Mostly, in my view, it will be what you are first introduced to and what you get started on in your starting-out days that will more likely determine what you continue to use in your woodworking. The truth is this; wooden planes are much lighter on the wood and the secret here is “on the wood“. No matter how heavy wooden planes are in the hand, and they are not particularly heavy, as soon as you place them to the wood and push they will always glide weightlessly across the surface as if by some magic and all friction has been removed.

Ultimately, you start to add others to your collection as you grow. Usually, this happens through some ad-hoc venture past a garage sale or flea market. There they are, to be picked up and often for pennies: bargains abandoned by the children of former owners wanting to be rid of “old junk”, parental “clutter” and “junk”. By this adoption we discover, and usually for good reasons, that every plane type is uniquely different, with one being more effective in this work type over another. I find I do have preferences but not because of the maker name as such but more for the tasks they seem more aptly able to perform and the way they work as such. Sometimes, and I can’t always altogether explain the reason in the moment, I quickly switch over to reach for another plane that I might not have touched in a month and I am usually very glad I did. This quick change from one usually makes all the difference.

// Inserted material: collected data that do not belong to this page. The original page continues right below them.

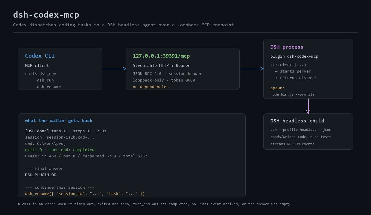Click 'what the caller gets back' heading
Screen dimensions: 371x215
click(x=59, y=121)
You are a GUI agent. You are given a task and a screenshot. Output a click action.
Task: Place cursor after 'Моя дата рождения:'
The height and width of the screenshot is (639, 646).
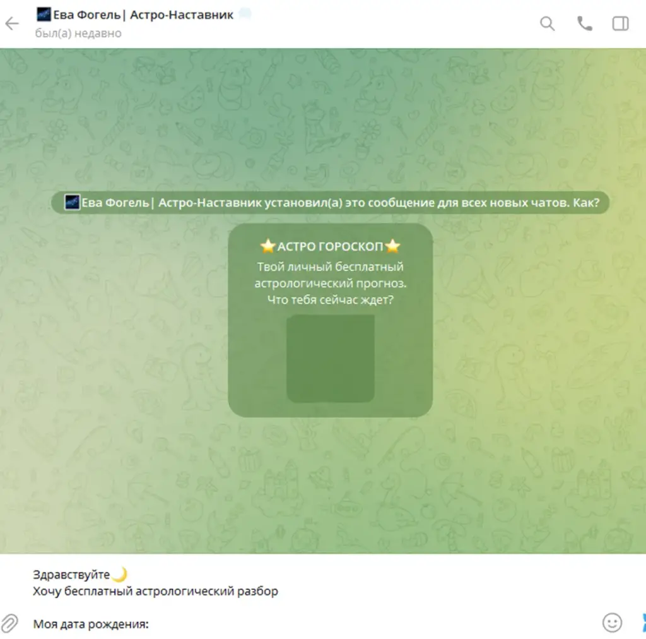point(150,624)
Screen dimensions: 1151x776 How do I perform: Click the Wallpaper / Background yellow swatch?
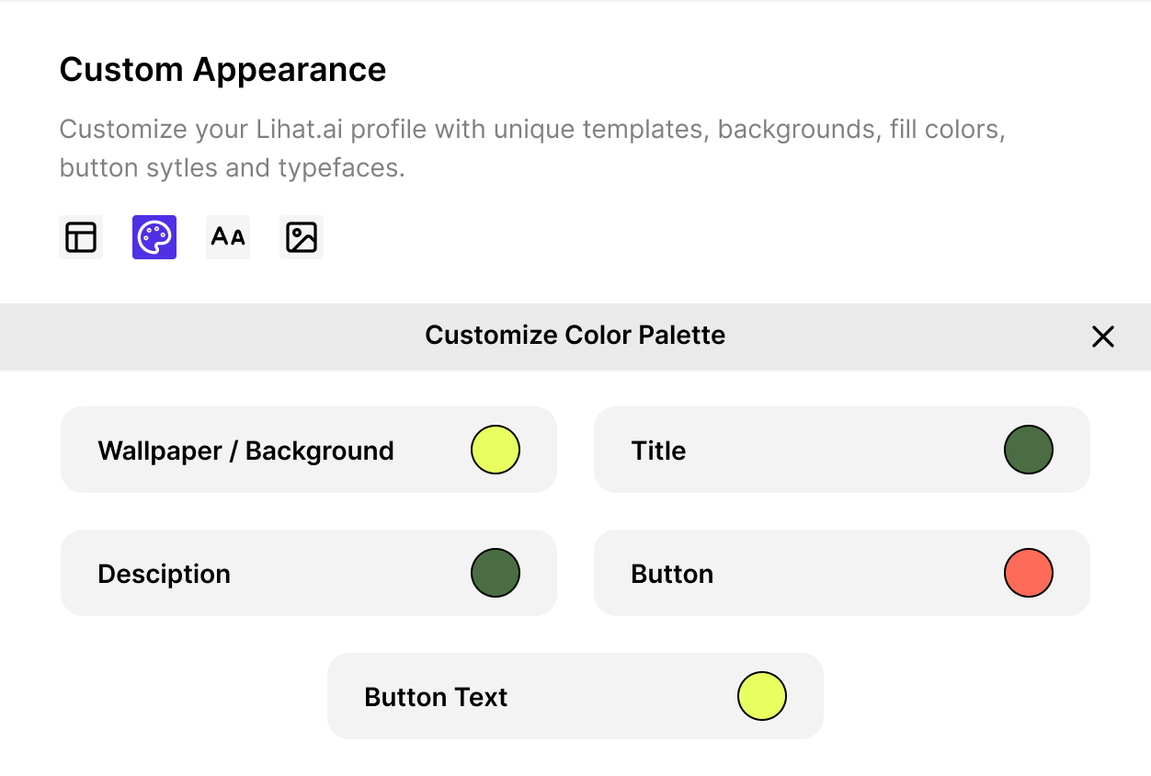coord(496,450)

I have bench planes conveniently housed in a carrier at the right end of my bench well. It’s inclined and when my hand slides into a tote the plane comes effortlessly to work in a split second. Three planes sit there, my #4 smoother, my #4 scrub plane and my #5 Jack plane. They come out sequentially according to need. Behind me, on my support table, I have other planes including a second regular #4, a #4 1/2 and a #5 1/2. These too get regular use.

At the end of my bench to my right, I have a couple of wooden planes to use when I want them. Of course, I am talking about bench planes and not the other planes I rely on. One extraordinary plane that doesn’t fit the bench plane category but gets used as one is my converted #78 which I adapted to use as a permanent scrub plane. It might seem a crude-looking tool but boy does it work for the rapid reduction of excess material in a wide range of work issues ranging from panel raising to chamfering, scrub planing and so much more.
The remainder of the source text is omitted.